To get you started, we’ve preloaded the
group_duration_short
and
group_duration_long
and functions
compute_test_statistic()
,
shuffle_and_split()
, and
plot_test_statistic_effect()
# Compute the test stat distribution and effect size for two population groups
test_statistic_unshuffled = compute_test_statistic(group_duration_short, group_duration_long)
effect_size = np.mean(test_statistic_unshuffled)
# Randomize the two populations, and recompute the test stat distribution
shuffled_half1, shuffled_half2 = shuffle_and_split(group_duration_short, group_duration_long)
test_statistic_shuffled = compute_test_statistic(shuffled_half1, shuffled_half2)
# Compute the p-value as the proportion of shuffled test stat values >= the effect size
condition = test_statistic_shuffled >= effect_size
p_value = len(test_statistic_shuffled[condition]) / len(test_statistic_shuffled)

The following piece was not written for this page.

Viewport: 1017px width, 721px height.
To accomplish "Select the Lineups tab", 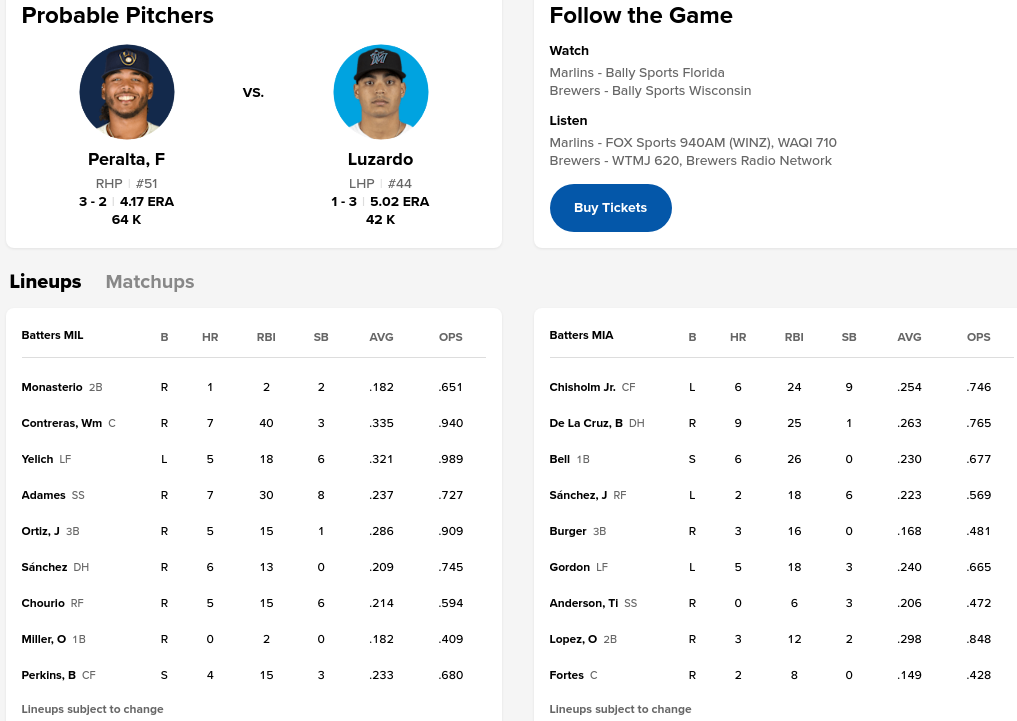I will pyautogui.click(x=45, y=282).
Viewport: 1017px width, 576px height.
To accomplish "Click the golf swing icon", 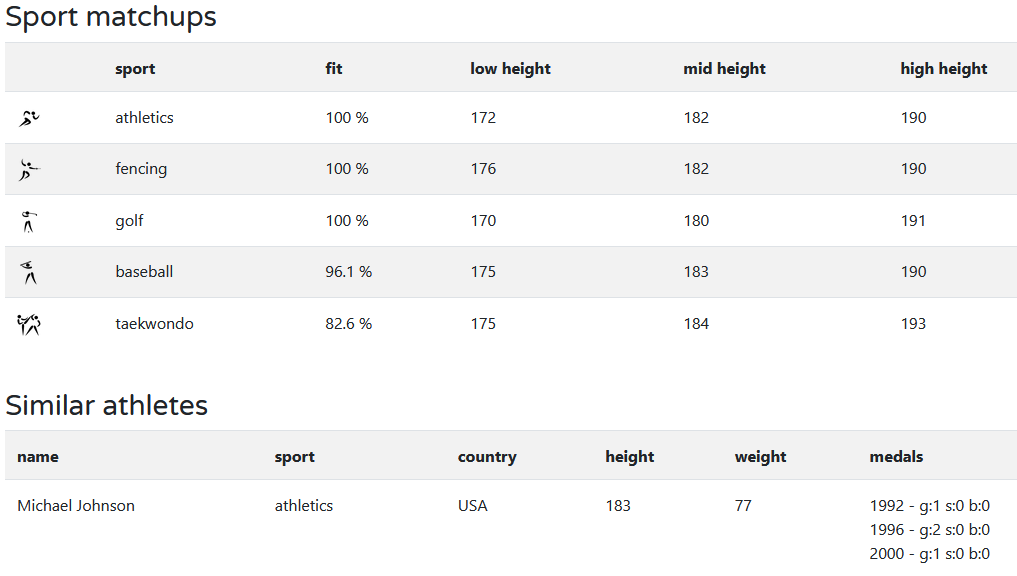I will 28,221.
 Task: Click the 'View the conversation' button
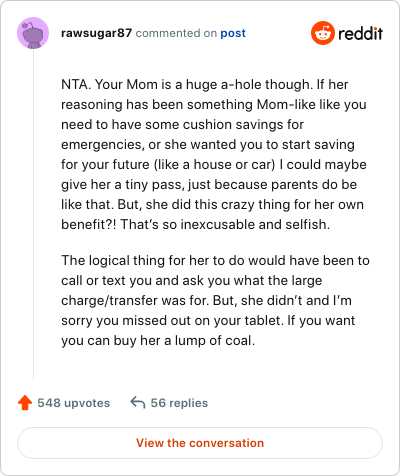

# Print p-value and overplot the shuffled and unshuffled test statistic distributions
print("The p-value is = {}".format(p_value))

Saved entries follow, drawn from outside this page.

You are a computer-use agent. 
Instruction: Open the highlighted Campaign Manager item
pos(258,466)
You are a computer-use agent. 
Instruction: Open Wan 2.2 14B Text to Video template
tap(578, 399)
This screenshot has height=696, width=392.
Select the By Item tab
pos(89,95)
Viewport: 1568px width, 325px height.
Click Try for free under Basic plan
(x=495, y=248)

fig = plot_test_stats_and_pvalue(test_statistic_unshuffled, test_statistic_shuffled)
# The p-value is = 0.126
Note that the entire point of this is compute a p-value to quantify the chance that our estimate for speed could have been obtained by random chance. On the plot, the unshuffle test stats are the distribution of speed values estimated from time-ordered distances. The shuffled test stats are the distribution of speed values computed from randomizing unordered distances. Values of the shuffled stats to the right of the mean non-shuffled effect size line are those that both (1) could have both occured randomly and (2) are at least as big as the estimate you want to use for speed.
Thank you for reading and hope you’ve learned a lot.